Конечно, это как посмотреть. Для водоноса это деньги огромные. Но водонос-то ходит зимой в трехрублевом зипуне, а чиновничью шинель меньше чем на восемьдесят не построишь. Положим, зипун или там тулуп гораздо теплей, но в зипуне – какая вам честь? Натягивайте тогда уж и шапку и падайте, падайте, куда жутко и взглянуть – обратно в бессмысленную массу; будете, как тот, в изношенном картузе, бедолага, у которого утонула в наводнение невеста:

  • …ни зверь, ни человек,
  • Ни то ни се, ни житель света,
  • Ни призрак мертвый…

Нет уж! Лучше смерть. Поэтому Маленький Человек – невольник формы.

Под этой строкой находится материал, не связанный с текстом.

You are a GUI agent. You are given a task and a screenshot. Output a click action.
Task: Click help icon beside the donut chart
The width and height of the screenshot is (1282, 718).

Собственно, за эти-то муки литература и полюбила его (а он ее – за состраданье к ним): беден, как народ, а притом наделен сознанием – хотя бы сознанием собственной бедности. Выводит, несчастный, следствия из причин: типа того, что и невеста не просто так утонула – Бог дал, Бог взял, – а в результате внешней политики Петра I.

И некуда ему, прозябая в нищете, девать свою грамотность, и пресловутое чувство чести, да и просто – свободное время.

После службы валяется в коммунальной своей конуре – на пятом каком-нибудь этаже – на турецком так называемом диване – клеенчатом, красноватом, в зелененьких цветочках, – и мечтает, представьте себе… о крестовых походах или о дружбе с Гофманом; «об роли поэта, сначала не признанного, а потом увенчанного», и прочий вздор. Собственно говоря, не мечтает, а фантазирует. Сочиняет в уме. Сам себе телевизор.

В хорошую погоду бродит по городу, разговаривает с домами. «Из них у меня есть любимцы, есть короткие приятели; один из них намерен лечиться это лето у архитектора. Нарочно буду заходить каждый день, чтоб не залечили как-нибудь, сохрани его Господи!..»

Всегда одинок, и всегда один; а если как-нибудь случайно и познакомится, предположим, с девушкой, то непременно с падшей, либо, так сказать, падающей, – и ринется спасать и жертвовать собой, – и, разумеется, выйдет конфуз, и много горя от благородства, и в эпилоге – пронзительный аккорд: «Боже мой! Целая минута блаженства! Да разве этого мало хоть бы и на всю жизнь человеческую?..»

А жениться нельзя, никак невозможно: во-первых, не позволяет честь, во-вторых – бюджет, в-третьих – начальство.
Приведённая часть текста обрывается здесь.